Poutine rit sous cape
De Standaard croit que le silence de Poutine fait partie de sa tactique :
«Alors que Biden n'a eu de cesse de parler de l'Ukraine ces dernières semaines, Poutine n'a pas abordé la question. Et on ne peut pas dire qu'il n'ait pas eu d'apparition publique. Au contraire, il est en permanence dans les médias. ... Comme toujours avec Poutine, on ne peut que se perdre en conjecture sur son silence. Dans le fond, il savait que l'OTAN et les Etats-Unis rejetteraient ses demandes. Est-ce qu'il prépare sa prochaine étape en catimini ? Ou est-ce qu'il espère encore trouver une échappatoire qui lui permette de sortir de l'impasse ? En tout cas, son silence crée la nervosité dans les chancelleries occidentales. Ce qu'il considère déjà comme une victoire.»

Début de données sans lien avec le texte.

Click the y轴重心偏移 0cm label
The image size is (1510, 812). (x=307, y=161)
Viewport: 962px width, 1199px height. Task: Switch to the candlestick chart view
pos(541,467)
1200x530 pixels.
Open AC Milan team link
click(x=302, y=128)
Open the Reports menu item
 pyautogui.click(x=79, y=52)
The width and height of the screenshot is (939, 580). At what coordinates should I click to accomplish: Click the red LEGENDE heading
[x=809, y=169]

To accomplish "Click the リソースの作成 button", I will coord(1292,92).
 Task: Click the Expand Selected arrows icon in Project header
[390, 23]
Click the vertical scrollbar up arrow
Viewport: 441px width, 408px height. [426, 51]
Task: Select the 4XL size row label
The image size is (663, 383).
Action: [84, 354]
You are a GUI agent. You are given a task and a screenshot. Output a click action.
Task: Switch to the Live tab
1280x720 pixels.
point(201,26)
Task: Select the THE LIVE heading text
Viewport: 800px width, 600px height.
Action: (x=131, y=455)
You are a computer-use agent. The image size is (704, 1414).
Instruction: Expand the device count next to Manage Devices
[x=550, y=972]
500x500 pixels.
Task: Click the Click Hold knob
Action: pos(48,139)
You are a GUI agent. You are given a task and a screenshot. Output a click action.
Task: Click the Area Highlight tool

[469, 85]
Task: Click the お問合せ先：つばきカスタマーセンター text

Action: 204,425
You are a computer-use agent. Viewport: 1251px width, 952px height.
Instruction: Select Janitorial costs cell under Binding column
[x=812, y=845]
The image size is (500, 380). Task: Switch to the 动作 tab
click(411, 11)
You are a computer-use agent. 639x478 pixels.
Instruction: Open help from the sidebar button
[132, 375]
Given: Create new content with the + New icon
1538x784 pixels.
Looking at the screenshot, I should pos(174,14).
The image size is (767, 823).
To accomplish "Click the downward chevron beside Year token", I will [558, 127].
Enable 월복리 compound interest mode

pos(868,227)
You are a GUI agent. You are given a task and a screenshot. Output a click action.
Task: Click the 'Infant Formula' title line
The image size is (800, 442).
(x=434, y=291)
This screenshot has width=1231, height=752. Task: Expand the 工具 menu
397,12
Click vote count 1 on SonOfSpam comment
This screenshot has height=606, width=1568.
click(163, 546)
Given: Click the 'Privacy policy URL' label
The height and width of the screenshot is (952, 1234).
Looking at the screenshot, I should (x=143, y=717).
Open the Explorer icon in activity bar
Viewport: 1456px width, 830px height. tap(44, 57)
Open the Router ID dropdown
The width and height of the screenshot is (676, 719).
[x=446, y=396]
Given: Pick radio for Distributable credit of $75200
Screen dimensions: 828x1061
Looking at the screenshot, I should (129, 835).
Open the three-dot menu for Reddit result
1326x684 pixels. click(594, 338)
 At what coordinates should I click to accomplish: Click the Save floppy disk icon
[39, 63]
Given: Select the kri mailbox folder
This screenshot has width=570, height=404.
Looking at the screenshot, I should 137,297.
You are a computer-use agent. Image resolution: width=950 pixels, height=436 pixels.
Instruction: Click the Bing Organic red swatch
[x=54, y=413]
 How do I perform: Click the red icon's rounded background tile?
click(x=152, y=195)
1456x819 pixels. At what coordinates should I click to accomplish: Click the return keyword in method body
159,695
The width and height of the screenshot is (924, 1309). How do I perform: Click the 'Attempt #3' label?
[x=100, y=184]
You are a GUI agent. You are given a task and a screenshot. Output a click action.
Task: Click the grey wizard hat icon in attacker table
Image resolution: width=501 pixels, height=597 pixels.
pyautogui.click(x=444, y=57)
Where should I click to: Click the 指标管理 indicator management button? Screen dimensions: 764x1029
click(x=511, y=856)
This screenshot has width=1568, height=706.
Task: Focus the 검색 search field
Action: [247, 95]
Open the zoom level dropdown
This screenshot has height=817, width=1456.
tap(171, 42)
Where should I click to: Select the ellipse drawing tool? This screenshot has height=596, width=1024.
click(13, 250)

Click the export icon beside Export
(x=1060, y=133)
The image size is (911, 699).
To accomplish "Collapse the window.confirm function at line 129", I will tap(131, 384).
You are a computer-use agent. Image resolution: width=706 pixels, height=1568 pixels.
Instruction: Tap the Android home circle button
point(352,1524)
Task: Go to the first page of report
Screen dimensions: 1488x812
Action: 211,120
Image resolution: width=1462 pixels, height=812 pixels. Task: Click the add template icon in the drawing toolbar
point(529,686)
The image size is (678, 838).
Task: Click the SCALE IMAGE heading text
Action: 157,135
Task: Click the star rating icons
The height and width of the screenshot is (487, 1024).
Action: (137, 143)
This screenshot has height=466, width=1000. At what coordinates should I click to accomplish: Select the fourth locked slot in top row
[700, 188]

Des sanctions désormais susceptibles de faire mal
Le quotidien Corriere della Sera écrit :
«En 2014, lorsque la Russie occupait la Crimée, les gouvernements occidentaux ont mis des mois à prendre des sanctions. ... Une liste de mesures qui ont coûté à la Russie un point et demi de croissance. Un prix alors jugé acceptable par Vladimir Poutine pour la reconquête d'une partie du territoire de l'espace impérial de Moscou. Cette fois, les Américains veulent lui couper l'herbe sous le pied en le surprenant tant par la sévérité que par la rapidité des sanctions qu'ils ont déjà préparées. Et peu importe que les gouvernements européens décident ou non de suivre le mouvement puisque Washington a ficelé un plan qui obligera de toutes façons les entreprises du Vieux Continent à s'adapter pour ne pas être exclues des marchés américains.»
Un potentiel gaspillé
Aamulehti estime que la Russie pourrait utiliser son savoir-faire à meilleur escient :
«Les dirigeants russes se sont engagés dans une impasse, par leurs propres actions, dont il semble désormais presque impossible de sortir. Il est probable que le jeu de pouvoir de la Russie se solde par des désagréments dans les semaines à venir. Le plus attristant dans le comportement de la Russie, c'est de voir que le pays gaspille son potentiel. La Russie mène la recherche scientifique à un haut niveau. Au lieu de miser sur le développement technologique de son armement, le pays aurait pu mettre à profit ses compétences pour développer les énergies renouvelables, par exemple les technologies reposant sur l'hydrogène. La Russie pourrait également apporter sa contribution scientifique aux technologies de filtrage des combustibles fossiles et à l'élimination du dioxyde de carbone de l'atmosphère.»